Estimating Protein Function From Combinatorial Sequence Data Using Decision
Algorithms and Neural Networks
Goldman, E.R., Füllen, and Youvan, D.C.
Palo Alto Institute of Molecular Medicine, Mountain View, CA 94043, USA.
FSPM-Strukturbildungsprozesse,
Universität Bielefeld, Bielefeld, Germany
Correlations between protein sequences and phenotypes were explored using databases of
combinatorial cassette mutants of pigment-protein complexes. Heuristically
formulated decision algorithms and computer implemented neural networks were compared to
determine their accuracy in classification of phenotypic categories.

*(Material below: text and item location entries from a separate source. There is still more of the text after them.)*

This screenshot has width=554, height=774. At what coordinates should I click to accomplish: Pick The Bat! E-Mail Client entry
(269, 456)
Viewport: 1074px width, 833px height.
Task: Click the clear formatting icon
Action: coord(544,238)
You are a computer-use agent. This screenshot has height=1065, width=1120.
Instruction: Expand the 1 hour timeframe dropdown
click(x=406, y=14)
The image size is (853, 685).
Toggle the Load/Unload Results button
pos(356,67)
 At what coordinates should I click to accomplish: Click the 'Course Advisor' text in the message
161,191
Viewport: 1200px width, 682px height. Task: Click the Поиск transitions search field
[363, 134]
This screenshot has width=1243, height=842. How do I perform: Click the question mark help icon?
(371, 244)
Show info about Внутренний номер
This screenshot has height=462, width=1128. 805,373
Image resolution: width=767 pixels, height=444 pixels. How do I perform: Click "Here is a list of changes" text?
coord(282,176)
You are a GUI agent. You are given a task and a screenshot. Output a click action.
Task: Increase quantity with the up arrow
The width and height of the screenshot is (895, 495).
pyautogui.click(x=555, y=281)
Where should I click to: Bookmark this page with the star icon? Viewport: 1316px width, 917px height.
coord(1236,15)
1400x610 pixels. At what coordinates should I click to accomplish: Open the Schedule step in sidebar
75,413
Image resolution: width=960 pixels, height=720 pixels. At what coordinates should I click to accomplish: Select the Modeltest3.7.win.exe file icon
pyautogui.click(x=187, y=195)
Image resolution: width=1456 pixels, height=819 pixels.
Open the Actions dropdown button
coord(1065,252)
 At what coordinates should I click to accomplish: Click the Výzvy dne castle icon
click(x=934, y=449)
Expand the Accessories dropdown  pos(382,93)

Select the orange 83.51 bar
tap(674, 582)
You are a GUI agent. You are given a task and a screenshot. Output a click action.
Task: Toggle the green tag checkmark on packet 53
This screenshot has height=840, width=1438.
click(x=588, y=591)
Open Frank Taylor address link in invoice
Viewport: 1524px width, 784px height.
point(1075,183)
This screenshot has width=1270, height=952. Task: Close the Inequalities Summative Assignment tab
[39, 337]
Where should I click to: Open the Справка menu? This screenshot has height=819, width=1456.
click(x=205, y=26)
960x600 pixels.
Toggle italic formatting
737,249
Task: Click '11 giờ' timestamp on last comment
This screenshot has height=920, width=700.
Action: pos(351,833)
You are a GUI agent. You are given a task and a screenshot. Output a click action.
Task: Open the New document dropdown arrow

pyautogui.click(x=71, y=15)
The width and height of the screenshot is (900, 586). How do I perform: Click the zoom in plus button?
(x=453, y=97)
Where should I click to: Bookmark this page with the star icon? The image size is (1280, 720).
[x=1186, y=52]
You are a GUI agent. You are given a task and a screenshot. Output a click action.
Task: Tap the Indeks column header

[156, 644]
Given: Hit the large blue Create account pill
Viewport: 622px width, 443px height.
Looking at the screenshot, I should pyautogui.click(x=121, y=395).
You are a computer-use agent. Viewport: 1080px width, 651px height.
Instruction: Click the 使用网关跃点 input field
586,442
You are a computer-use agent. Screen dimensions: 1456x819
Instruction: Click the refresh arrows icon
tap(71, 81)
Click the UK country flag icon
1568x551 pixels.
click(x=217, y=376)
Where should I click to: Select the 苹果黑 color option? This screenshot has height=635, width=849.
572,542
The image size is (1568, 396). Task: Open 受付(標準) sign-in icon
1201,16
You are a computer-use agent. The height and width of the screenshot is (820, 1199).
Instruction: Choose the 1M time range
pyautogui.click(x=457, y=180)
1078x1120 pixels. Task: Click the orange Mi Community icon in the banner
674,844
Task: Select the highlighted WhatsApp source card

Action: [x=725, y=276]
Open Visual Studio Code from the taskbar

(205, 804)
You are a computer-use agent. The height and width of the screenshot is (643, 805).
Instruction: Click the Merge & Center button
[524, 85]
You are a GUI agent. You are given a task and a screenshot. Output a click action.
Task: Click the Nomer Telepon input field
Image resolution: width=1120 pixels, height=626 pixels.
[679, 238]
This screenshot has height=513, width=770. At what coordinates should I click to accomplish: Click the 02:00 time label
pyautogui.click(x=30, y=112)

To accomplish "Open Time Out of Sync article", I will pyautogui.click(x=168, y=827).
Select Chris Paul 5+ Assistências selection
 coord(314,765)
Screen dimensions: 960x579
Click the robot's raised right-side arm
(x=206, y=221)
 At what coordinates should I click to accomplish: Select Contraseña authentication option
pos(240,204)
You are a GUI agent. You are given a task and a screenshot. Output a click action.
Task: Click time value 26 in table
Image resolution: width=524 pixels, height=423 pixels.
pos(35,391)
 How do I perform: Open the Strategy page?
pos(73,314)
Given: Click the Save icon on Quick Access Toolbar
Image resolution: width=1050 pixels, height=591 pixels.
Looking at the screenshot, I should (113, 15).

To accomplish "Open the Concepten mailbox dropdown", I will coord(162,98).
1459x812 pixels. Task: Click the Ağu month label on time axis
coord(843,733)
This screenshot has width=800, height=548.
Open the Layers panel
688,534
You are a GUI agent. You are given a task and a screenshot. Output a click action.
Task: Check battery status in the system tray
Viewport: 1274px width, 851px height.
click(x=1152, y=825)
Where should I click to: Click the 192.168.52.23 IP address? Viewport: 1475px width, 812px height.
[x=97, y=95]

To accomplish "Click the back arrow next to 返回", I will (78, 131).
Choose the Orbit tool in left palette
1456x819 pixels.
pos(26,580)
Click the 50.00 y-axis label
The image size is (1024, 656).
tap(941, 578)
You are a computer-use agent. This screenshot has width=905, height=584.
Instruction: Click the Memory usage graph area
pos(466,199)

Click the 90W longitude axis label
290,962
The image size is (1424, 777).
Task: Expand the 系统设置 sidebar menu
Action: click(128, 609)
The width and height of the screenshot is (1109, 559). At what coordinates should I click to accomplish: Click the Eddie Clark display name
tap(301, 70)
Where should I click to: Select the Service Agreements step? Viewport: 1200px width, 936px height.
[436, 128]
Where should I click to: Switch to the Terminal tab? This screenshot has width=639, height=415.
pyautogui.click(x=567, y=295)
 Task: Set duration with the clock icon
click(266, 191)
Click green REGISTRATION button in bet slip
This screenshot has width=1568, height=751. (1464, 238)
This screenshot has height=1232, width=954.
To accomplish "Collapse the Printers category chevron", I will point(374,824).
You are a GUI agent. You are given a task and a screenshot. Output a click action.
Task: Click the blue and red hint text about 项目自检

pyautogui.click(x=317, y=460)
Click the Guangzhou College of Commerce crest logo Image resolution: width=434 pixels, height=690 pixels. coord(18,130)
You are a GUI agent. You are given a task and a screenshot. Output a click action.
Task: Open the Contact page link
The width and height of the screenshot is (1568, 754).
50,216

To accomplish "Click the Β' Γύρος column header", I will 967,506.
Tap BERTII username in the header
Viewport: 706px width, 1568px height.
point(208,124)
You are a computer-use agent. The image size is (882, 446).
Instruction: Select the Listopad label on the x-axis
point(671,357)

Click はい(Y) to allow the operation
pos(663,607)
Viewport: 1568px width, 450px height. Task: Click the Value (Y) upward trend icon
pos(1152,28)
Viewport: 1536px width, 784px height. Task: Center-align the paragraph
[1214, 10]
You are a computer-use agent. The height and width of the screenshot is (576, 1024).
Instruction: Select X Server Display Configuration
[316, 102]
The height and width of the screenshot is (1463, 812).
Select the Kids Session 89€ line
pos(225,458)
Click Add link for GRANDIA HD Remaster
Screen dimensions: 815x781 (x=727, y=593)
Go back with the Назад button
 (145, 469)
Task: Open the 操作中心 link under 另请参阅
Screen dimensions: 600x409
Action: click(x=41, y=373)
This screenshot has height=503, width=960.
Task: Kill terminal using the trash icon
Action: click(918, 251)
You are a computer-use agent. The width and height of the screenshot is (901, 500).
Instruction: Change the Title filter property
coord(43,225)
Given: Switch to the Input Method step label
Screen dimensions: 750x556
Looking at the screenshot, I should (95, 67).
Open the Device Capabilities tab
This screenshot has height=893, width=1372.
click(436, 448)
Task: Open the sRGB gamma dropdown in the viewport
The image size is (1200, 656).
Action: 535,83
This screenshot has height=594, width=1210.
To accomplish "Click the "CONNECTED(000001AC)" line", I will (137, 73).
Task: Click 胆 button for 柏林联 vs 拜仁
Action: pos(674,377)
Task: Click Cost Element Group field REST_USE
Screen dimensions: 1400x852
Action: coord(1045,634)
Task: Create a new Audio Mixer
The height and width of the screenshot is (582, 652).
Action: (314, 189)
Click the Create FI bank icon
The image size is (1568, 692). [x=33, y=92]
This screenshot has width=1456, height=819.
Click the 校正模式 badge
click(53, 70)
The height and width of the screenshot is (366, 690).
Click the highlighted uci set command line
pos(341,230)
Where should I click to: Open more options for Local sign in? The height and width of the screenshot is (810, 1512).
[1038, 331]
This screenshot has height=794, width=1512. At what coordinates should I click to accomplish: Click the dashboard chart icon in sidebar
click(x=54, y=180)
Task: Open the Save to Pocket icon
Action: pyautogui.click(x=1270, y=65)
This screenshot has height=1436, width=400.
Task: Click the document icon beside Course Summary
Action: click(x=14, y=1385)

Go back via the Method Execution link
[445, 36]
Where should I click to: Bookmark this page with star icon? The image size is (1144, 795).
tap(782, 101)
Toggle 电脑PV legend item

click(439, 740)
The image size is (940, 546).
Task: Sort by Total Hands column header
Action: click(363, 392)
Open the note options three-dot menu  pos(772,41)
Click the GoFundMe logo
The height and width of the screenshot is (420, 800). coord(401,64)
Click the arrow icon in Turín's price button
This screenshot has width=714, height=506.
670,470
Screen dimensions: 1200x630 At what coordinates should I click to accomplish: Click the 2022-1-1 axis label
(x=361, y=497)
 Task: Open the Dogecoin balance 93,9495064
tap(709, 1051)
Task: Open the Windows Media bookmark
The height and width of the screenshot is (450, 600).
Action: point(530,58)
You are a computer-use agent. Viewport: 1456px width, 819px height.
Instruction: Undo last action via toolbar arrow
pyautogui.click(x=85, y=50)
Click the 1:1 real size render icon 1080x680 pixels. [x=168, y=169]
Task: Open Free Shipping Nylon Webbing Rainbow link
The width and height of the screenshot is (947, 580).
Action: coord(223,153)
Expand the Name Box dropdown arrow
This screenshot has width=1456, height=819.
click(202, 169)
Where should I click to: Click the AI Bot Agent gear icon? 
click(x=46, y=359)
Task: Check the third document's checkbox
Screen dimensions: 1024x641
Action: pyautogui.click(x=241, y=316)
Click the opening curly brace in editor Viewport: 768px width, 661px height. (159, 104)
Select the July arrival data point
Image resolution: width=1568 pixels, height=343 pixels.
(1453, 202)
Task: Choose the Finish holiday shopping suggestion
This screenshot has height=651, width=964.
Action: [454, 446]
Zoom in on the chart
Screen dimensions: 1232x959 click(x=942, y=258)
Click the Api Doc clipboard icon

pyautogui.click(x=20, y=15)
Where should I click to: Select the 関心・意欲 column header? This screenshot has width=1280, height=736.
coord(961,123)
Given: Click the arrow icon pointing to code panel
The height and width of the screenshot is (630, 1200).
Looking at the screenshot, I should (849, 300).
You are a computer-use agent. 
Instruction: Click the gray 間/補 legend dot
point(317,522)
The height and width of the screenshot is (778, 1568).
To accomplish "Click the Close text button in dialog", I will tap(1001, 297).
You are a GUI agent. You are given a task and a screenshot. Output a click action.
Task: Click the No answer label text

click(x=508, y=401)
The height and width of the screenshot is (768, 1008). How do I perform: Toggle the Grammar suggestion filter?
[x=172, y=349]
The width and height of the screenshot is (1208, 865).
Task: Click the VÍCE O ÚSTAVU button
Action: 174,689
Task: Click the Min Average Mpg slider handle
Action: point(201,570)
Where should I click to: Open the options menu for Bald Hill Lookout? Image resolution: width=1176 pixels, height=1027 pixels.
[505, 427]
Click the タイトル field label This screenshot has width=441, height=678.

For the
databases examined, decision algorithms employing very simple rules were able to properly
classify mutants 80-84% of the time, based only on the amino acid sequence of the
mutageneized region.. Such decision algorithms did not require the formulation of any
rules that involved site-to-site interactions, but rather, performed well based on the
stringency of specific critical sites in the protein that accept only a restricted set of
amino acids. In some cases, neural networks scored almost 10% higher than decision
algorithms on the same databases (i.e., 94%). However, the success of the primitive
decision algorithms and perceptrons at sorting sequences into categories suggests that
linear effects predominate in the classification of a mutant's phenotype. Such
methods should be generally applicable to the broad spectrum of databases that are
currently being generated in combinatorial chemistry and biology experiments.